İnsanın algıları, duygularından çok etkilenir. Ağırlıklı olarak bizde yer eden, iz bırakan duygular; ne göreceğimizin, nasıl hissedeceğimizin ve nasıl davranacağımızın da neredeyse belirleyicileridir. Bazen yaşadıklarımız, bizi sadece yanlışı görmeye sevk edebilir. Olumsuzlar da olumlular da birbirini çeker. Her zaman, her yerde ve herkesle ilişkili olarak, olumsuz bir durum yaşanmışsa, zihnimiz onu önceki olumsuzluklarla birlikte düşünerek toplu bir fatura keser. Çünkü seçici algımız bizi hep canımızın yandığı tarafa döndürür, eskileri hatırlatır, onların duygularını da yükler yüreğimize. O anki yaşanan duygusal yük 5 gram ise, öncekileri de hatırlayınca bu 50 grama çıkabilir. O zaman tepkilerimiz ve duygularımız da 50 gram üzerinden ifade edilecektir. İşte, bu duygularımızı kendi haline bıraktığımızda yaşayacağımız durumdur.

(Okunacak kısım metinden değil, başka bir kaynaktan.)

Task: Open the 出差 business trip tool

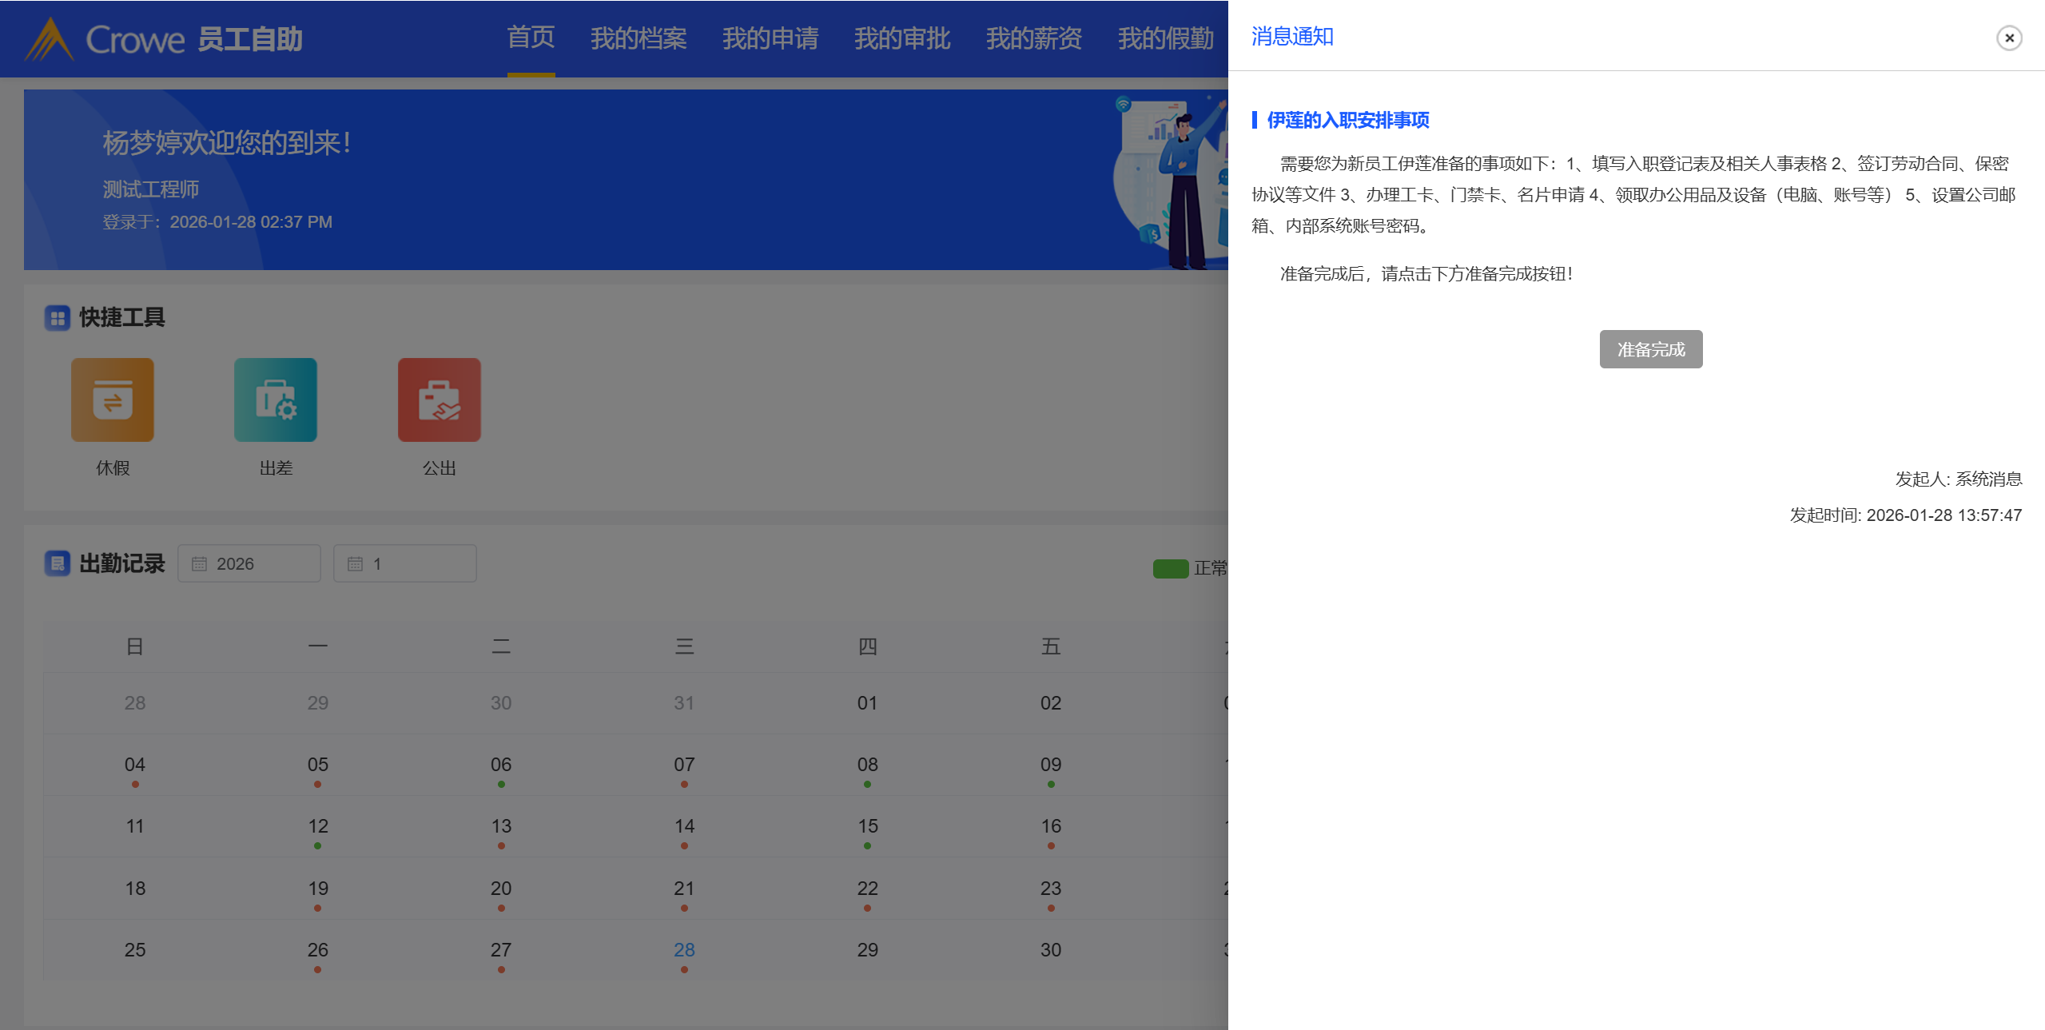Action: tap(275, 400)
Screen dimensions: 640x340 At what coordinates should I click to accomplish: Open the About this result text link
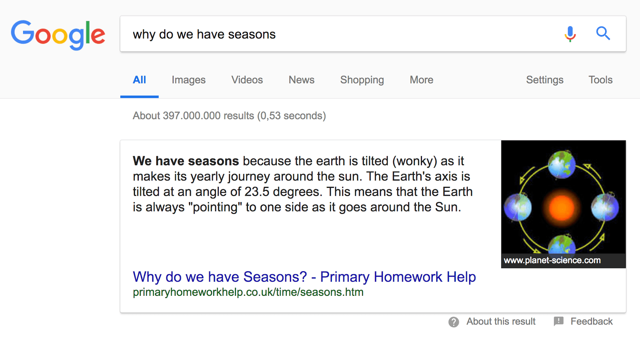coord(501,321)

Oysa canımızı sıkan durumu hatırlayınca veya o anda yaşanmışsa, hemen muhatabımızın olumlu yönlerini de zihnimize getirebilirsek, zihnimizde tablo ve ona bağlı olarak da duygularımız değişecektir. Eğer hakkaniyetli bir insan isek, aklımızın tespiti, duygu yoğunluğunu frenleyecektir.

Birikmiş bir suyu kendi haline bırakırsan istediği yere gider, bir kanal açarsan istediğin yere gider.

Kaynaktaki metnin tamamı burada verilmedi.